-- Stored data entries --

___

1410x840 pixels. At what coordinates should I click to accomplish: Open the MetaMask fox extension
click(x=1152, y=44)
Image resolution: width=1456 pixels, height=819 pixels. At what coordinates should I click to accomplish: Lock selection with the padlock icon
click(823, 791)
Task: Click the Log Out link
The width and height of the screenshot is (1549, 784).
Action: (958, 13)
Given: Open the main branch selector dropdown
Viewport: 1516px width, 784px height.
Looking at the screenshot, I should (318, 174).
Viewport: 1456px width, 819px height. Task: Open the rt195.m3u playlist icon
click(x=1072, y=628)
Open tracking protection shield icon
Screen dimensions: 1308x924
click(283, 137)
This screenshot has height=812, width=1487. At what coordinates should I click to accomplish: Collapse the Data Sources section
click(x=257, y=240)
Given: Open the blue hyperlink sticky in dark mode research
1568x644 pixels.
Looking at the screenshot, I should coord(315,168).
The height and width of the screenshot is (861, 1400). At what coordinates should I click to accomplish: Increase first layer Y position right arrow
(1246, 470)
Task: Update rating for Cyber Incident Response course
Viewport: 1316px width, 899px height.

___

-- Exercise goal --
Output only the lines from the one holding "The width and" through the last line above, exactly as they appear.

-- Answer box --
The width and height of the screenshot is (1549, 784).
Action: (958, 13)
Given: Open the main branch selector dropdown
Viewport: 1516px width, 784px height.
Looking at the screenshot, I should (318, 174).
Viewport: 1456px width, 819px height. Task: Open the rt195.m3u playlist icon
click(x=1072, y=628)
Open tracking protection shield icon
Screen dimensions: 1308x924
click(283, 137)
This screenshot has height=812, width=1487. At what coordinates should I click to accomplish: Collapse the Data Sources section
click(x=257, y=240)
Given: Open the blue hyperlink sticky in dark mode research
1568x644 pixels.
Looking at the screenshot, I should coord(315,168).
The height and width of the screenshot is (861, 1400). At what coordinates should I click to accomplish: Increase first layer Y position right arrow
(1246, 470)
Task: Update rating for Cyber Incident Response course
Viewport: 1316px width, 899px height.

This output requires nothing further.